In 1997, Stelson joined WGAL-TV, the NBC affiliate in Lancaster, Pennsylvania, where she co-anchored the station's 4, 5:30, 10, and 11 pm evening newscasts. During her time there, she reported from Kosovo while embedded with the Pennsylvania National Guard and covered the aftermath of the September 11 attacks at the World Trade Center in New York City. She won a Mid-Atlantic Emmy Award in 2016 and 2023, including the latter for co-anchoring for a smaller market evening newscast.

On September 14, 2023, Stelson announced near the end of "News 8 at 5:30" that she would be leaving WGAL after nearly 40 years as a journalist, including 26 years at the station. Her final newscast aired the following day.

== U.S. House of Representatives campaigns ==
=== 2024 election ===

In 2024, Stelson ran for Congress as a Democrat in Pennsylvania's 10th district on a centrist platform and defeated five other candidates in the Democratic primary. Ahead of the campaign, she changed her voter registration from Republican to Democratic in February 2023. She said the Supreme Court's 2022 decision overturning Roe v. Wade contributed to her decision, explaining that she had originally registered with the party of her parents. She also said that her career in broadcast journalism, which required political neutrality, had given her little reason to reconsider her party affiliation earlier.

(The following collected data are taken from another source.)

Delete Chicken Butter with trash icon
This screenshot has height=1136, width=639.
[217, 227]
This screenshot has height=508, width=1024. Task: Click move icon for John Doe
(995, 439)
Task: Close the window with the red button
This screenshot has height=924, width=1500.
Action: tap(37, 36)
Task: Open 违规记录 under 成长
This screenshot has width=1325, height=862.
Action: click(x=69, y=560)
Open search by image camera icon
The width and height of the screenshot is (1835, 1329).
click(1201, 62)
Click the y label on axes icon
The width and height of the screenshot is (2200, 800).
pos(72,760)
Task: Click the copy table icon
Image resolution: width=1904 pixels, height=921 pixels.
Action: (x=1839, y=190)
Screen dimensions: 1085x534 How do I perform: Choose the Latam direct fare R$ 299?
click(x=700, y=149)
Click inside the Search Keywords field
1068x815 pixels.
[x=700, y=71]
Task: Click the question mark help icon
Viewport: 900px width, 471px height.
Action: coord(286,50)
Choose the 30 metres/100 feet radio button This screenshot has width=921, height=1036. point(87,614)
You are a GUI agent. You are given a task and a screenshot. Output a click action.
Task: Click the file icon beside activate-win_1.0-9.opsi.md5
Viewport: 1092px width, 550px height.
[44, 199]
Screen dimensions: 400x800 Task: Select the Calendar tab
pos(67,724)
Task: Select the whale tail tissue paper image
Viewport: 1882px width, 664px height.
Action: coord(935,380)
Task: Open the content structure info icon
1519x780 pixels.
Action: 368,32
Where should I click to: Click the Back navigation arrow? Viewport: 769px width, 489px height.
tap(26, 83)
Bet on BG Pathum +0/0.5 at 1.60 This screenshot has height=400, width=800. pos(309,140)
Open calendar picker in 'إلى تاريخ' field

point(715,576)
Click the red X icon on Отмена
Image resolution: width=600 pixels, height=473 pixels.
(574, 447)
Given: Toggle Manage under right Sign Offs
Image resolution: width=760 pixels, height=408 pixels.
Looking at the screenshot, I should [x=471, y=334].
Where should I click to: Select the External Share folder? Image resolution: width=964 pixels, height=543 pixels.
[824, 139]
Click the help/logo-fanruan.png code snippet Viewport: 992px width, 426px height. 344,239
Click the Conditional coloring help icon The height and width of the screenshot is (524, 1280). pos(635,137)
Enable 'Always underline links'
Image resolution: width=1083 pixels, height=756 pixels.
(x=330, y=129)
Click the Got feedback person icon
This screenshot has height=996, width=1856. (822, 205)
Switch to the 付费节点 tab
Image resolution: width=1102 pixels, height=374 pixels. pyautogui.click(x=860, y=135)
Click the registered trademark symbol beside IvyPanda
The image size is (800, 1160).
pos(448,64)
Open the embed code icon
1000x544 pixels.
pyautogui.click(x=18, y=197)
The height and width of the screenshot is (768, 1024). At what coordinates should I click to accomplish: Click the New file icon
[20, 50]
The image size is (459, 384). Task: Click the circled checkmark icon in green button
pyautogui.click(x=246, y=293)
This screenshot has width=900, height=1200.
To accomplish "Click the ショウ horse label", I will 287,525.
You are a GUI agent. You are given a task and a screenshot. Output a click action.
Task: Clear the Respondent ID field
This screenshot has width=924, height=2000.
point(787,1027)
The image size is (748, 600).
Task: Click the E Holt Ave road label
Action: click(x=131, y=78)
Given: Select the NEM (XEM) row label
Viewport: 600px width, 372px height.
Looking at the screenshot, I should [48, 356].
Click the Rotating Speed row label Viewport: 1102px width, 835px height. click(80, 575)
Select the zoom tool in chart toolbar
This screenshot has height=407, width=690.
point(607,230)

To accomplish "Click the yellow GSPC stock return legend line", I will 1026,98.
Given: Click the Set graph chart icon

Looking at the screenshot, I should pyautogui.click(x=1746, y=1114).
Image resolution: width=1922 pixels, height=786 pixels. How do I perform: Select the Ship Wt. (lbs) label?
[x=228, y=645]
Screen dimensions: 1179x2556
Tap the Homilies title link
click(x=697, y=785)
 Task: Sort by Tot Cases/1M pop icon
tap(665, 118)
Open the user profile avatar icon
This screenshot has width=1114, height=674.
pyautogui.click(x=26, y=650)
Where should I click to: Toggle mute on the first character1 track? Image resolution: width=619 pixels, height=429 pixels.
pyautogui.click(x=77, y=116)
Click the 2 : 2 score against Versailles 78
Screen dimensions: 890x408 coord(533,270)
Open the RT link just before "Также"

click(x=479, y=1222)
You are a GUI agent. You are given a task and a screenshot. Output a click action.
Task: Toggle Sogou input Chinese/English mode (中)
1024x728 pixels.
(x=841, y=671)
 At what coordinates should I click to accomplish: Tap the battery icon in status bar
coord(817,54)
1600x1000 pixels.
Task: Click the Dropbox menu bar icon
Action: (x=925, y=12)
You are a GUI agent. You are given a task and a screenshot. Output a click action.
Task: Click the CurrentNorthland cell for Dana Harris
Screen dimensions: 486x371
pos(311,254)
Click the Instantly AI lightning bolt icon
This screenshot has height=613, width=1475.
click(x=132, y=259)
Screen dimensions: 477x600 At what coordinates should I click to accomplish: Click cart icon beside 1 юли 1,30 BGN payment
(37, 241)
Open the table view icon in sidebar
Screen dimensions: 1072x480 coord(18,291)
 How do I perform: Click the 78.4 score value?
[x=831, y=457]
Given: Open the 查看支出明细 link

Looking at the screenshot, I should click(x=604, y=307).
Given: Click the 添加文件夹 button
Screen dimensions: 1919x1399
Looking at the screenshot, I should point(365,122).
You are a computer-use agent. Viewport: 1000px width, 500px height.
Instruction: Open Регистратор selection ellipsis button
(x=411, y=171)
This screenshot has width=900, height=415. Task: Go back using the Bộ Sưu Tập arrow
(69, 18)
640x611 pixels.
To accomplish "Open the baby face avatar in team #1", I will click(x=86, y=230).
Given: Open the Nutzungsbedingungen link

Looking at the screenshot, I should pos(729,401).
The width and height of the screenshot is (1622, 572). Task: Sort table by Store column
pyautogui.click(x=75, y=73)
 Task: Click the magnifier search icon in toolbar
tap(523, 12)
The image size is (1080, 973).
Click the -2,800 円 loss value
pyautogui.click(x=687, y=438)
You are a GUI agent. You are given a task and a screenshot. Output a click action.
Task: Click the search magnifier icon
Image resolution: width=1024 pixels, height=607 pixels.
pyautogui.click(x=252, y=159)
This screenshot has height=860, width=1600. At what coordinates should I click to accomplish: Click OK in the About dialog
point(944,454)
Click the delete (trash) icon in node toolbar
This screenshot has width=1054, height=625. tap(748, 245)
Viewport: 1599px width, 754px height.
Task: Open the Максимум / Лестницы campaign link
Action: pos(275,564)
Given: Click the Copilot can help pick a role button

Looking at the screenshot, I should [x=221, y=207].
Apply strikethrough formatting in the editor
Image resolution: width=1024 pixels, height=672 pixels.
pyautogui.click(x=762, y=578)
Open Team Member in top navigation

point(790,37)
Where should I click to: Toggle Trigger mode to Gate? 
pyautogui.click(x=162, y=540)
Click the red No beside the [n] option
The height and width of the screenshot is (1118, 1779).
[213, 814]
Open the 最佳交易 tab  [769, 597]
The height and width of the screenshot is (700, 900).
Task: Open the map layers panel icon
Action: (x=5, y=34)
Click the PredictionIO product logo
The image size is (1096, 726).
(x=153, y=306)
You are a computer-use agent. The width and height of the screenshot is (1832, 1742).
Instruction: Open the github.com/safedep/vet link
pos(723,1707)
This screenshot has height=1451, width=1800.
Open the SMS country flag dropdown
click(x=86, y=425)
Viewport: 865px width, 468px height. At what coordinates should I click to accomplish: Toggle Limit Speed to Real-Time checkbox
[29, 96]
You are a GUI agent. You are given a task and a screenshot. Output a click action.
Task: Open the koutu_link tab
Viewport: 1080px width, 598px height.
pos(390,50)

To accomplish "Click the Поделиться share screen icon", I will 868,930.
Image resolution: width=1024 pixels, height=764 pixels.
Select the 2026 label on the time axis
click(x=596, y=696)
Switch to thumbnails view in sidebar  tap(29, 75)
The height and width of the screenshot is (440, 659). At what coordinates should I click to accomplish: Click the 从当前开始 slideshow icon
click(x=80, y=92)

During the campaign, Stelson faced questions about her previous Republican registration and her residence outside the district. She said during a March primary debate that she would move into the district if she won the primary, but later said she would move after winning the general election. She was also scrutinized for comments made on-air about a business in Belgium where patrons could dine and drink in the company of cats. After her co-anchor noted that the idea was popularized in Asian countries, she replied: "Of course, because they're making tacos out of them." She later apologized for the comment, saying it was inappropriate and had occurred during a career spanning thousands of hours of live television.

Stelson faced Republican incumbent Scott Perry in the general election and lost by about 5,000 votes.

=== 2026 election ===

In July 2025, Stelson announced her candidacy for Pennsylvania's 10th congressional district in the 2026 election. The following month, she established residency and registered to vote at a rented home in Cumberland County within the district; she also continued to own her former home in Lancaster County. During the Democratic primary, her opponent, Dauphin County Commissioner Justin Douglas, criticized her for declining to participate in a candidate debate, which marked the first Democratic primary for the district since 2016 not to have a debate. Stelson defeated Douglas in the Democratic primary with 67.5% of the vote, and advanced to a rematch against incumbent Republican Scott Perry in the general election.

== Political positions ==
Stelson supports updating immigration laws and has said that ICE should be held accountable for the deaths of U.S. citizens. She is opposed to the 2026 Iran War, believing tax dollars would be better spent on domestic issues to help the middle class. She is also against tariffs enacted by President Trump.

== Personal life ==
Stelson lives in East Pennsboro Township in Cumberland County.